La derecha y la lechera

Publicado : 16 Julio, 2007 en Prensa

Por otra parte, muchos se preguntarán cómo se puede fiscalizar con autoridad moral cuando, el hasta hoy más seguro candidato presidencial de la derecha, manifiesta “techo de vidrio” en materia de honestidad bursátil. Los dos ejes de la estrategia opositora, fiscalización e institucionalización, aparecen al día de hoy como más fuegos artificiales que otra cosa. A ello, se suma la sequía propositiva de la derecha. El senador Allamand perdió una oportunidad de oro, con su libro, de contribuir al sector. Con su empecinamiento en lo que denomina ?la ideología del engaño? ignora que algunos de los suyos incurrieron en otro tipo de ideología, la del despilfarro. ¿Cómo olvidar la playa y la nieve, ambos proyectos bizarros de Lavín cuando fue alcalde de Santiago y que, sumados a otros factores, dejaron el municipio en bancarrota? No debe resultar fácil ser oposición cuando se procede de un régimen autoritario.
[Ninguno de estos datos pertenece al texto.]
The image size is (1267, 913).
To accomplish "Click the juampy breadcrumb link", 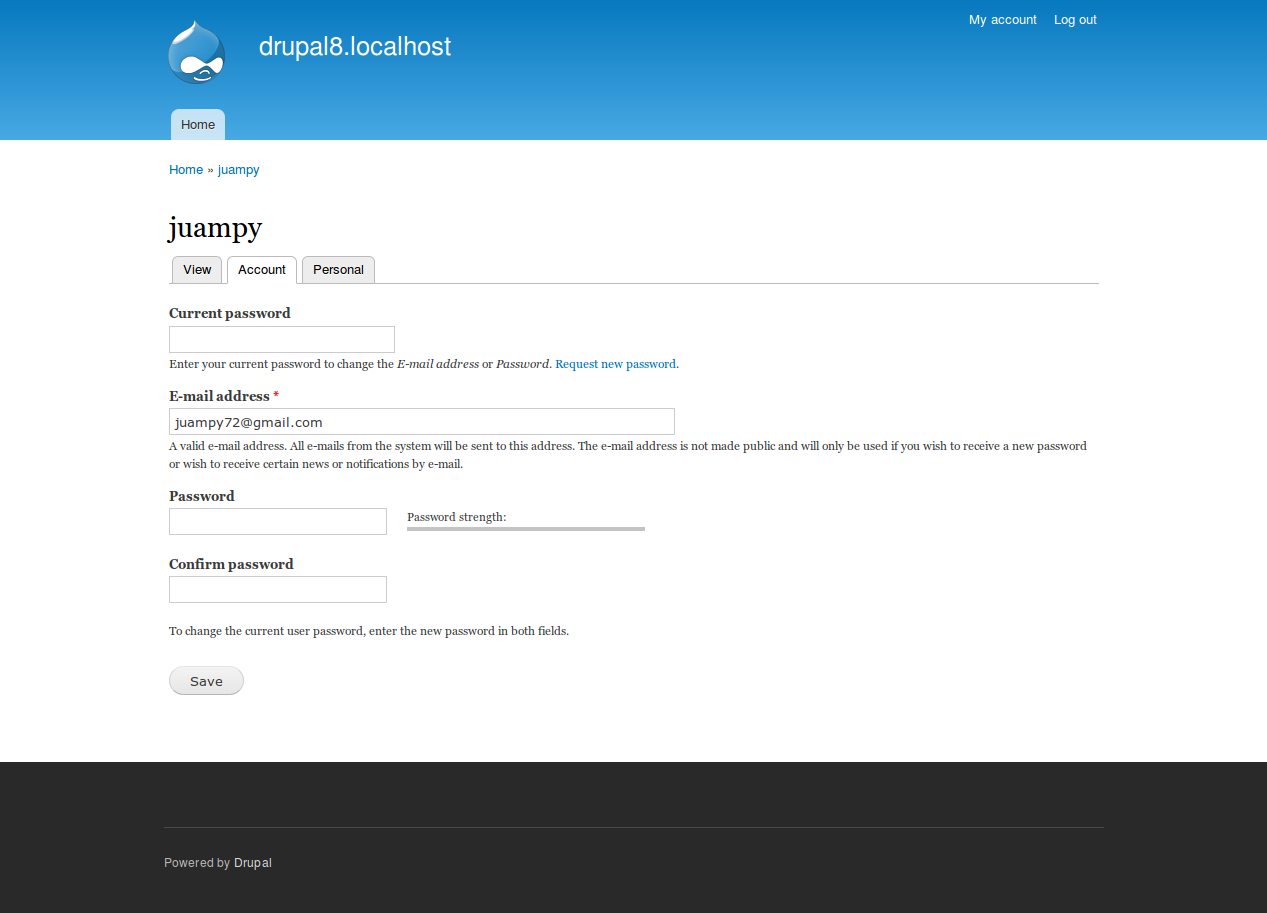I will (x=239, y=170).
A pesar de sus ires y venires con líderes de la derecha europea como Aznar y Cameron, resulta curiosa su incapacidad para aprender políticamente de las experiencias de éstos. El caso de España es notable: ¿cómo logró la derecha española convertirse en una alternativa posible a ojos de la ciudadanía? Si bien el gobierno socialista de turno cometió errores evidentes y enfrentó la recesión económica, los herederos de la dictadura hicieron su parte, impulsando una renovación facial que los deslastró de su pasado franquista.

Adicionalmente, recordemos que uno de los arquitectos de la transición española, Adolfo Suárez, pasó el test de la convicción democrática, haciéndole un espacio al partido comunista, en su propio mérito, y sin condiciones. Esta decisión fue el certificado de voluntad democratizadora y, como se ha planteado luego, la piedra de toque de la transición. Nuestra derecha, sin embargo, frente a la necesidad de reformar el sistema electoral, se resiste o bien zigzaguea. Piñera, primero, declara su voluntad de reforma pero, luego, introduce condiciones leoninas y exógenas, distorsionando el camino hacia una democracia más inclusiva y dándole al PC el espacio que merece. No se puede ser demócrata a medias. Se requiere dar pruebas de “habituación” democrática, reconociendo las reglas del juego de nuestro entramado político-institucional: bien aceptando los dictámenes antipáticos de organismos como la SVSS o bien recurriendo a los tribunales, si corresponde.